Here is a delicious history posted by the little bear in the jokes and the culture of laugh thread. Enjoy it!
----------------------------------------


Here is a story about one of the classic computer hacks.

Back in the mid-1970s, several of the system support staff at Motorola discovered a relatively simple way to crack system security on the Xerox CP-V timesharing system. Through a simple programming strategy, it was possible for a user program to trick the system into running a portion of the program in `master mode' (supervisor state),
in which memory protection does not apply. The program could then poke a large value into its `privilege level' byte (normally write-protected) and could then proceed to bypass all levels of security within the file-management system, patch the system monitor,
and do numerous other interesting things. In short, the barn door was wide open.

Motorola quite properly reported this problem to Xerox via an official `level 1 SIDR' (a bug report with an intended urgency of `needs to be fixed yesterday'😉. Because the text of each SIDR was entered into a database that could be viewed by quite a number of people, Motorola followed the approved procedure: they simply reported the problem as `Security SIDR', and attached all of the necessary documentation, ways-to-reproduce, etc.

The CP-V people at Xerox sat on their thumbs; they either didn't realize the severity of the problem, or didn't assign the necessary operating-system-staff resources to develop and distribute an official patch.

Months passed. The Motorola guys pestered their Xerox field-support rep, to no avail. Finally they decided to take direct action, to demonstrate to Xerox management just how easily the system could be cracked and just how thoroughly the security safeguards could be subverted.

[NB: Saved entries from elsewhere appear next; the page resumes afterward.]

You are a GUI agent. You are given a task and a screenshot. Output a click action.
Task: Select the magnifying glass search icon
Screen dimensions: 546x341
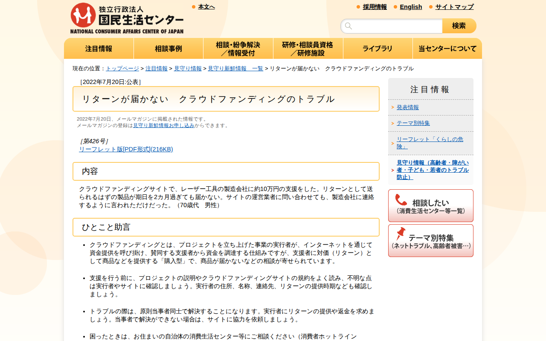349,26
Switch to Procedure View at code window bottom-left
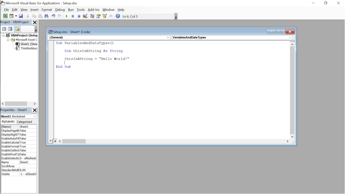Viewport: 345px width, 194px height. pos(51,141)
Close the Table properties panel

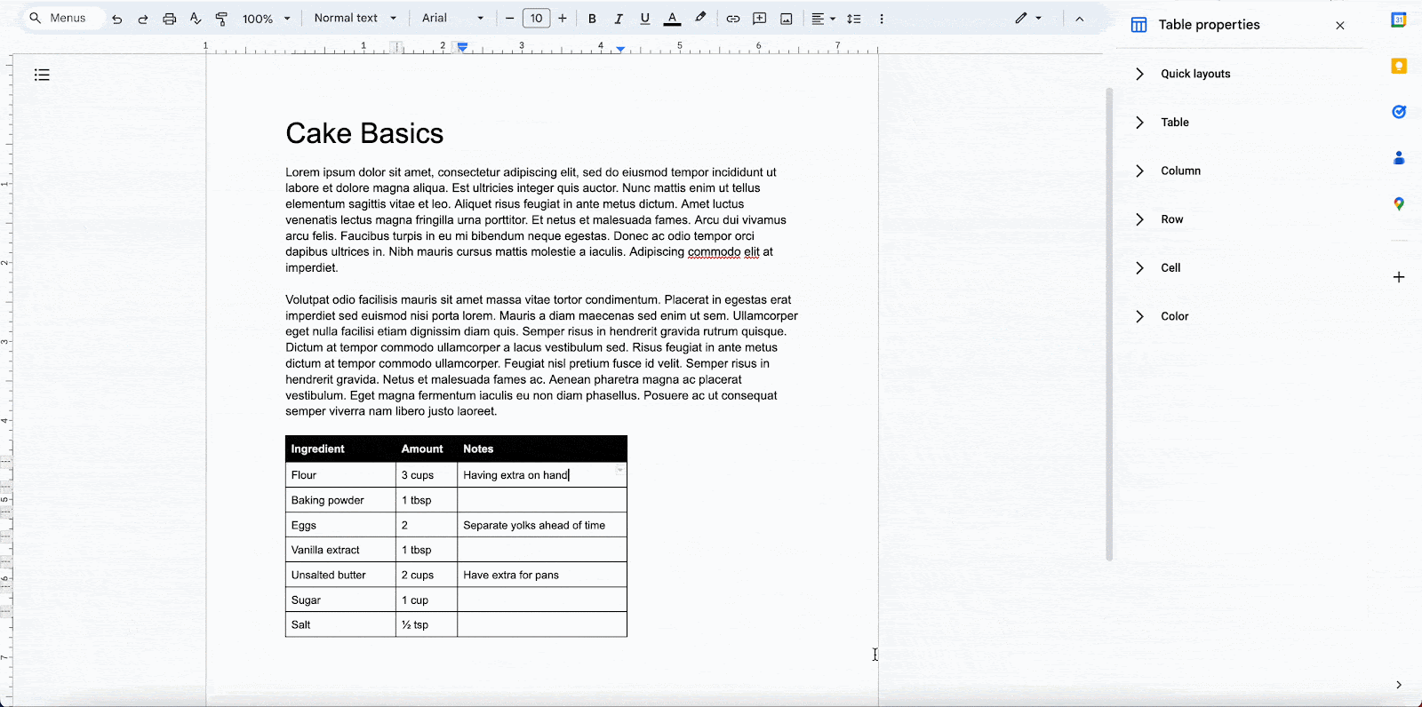pyautogui.click(x=1339, y=26)
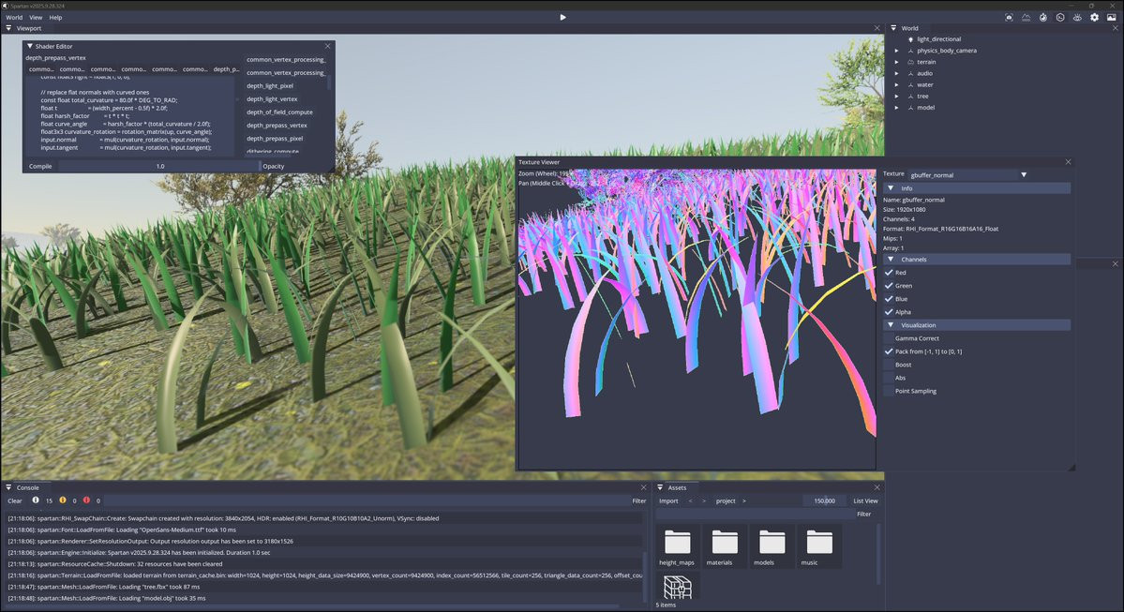This screenshot has height=612, width=1124.
Task: Toggle info log filter in Console
Action: 36,500
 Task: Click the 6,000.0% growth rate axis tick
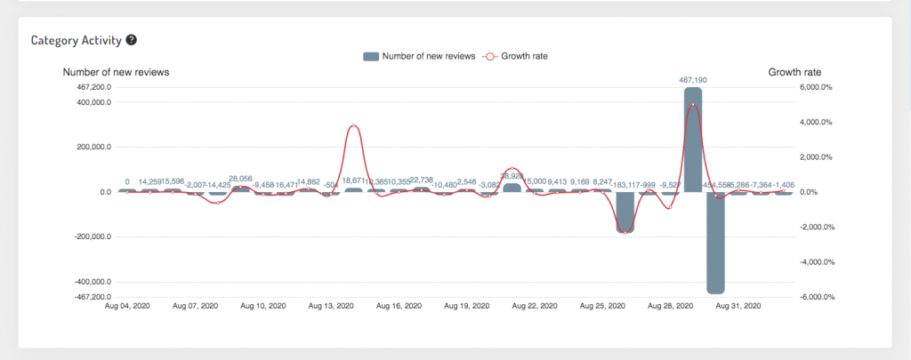(x=817, y=87)
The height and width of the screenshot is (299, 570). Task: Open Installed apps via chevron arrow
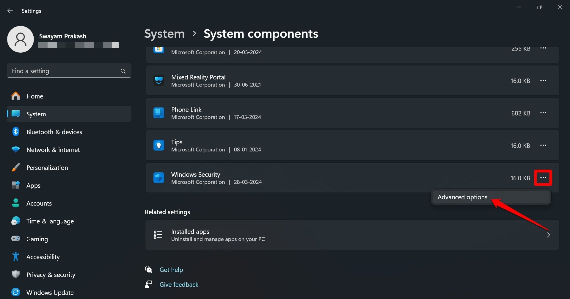click(548, 235)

They dug around in the operating-system listings and devised a thoroughly devilish set of patches. These patches were then incorporated into a pair of programs called `Robin Hood' and `Friar Tuck'. Robin Hood and Friar Tuck were designed to run as `ghost jobs' (daemons, in UNIX terminology); they would use the existing loophole to subvert system security, install the necessary patches, and then keep an eye on one another's statuses in order to keep the system operator (in effect, the superuser) from aborting them.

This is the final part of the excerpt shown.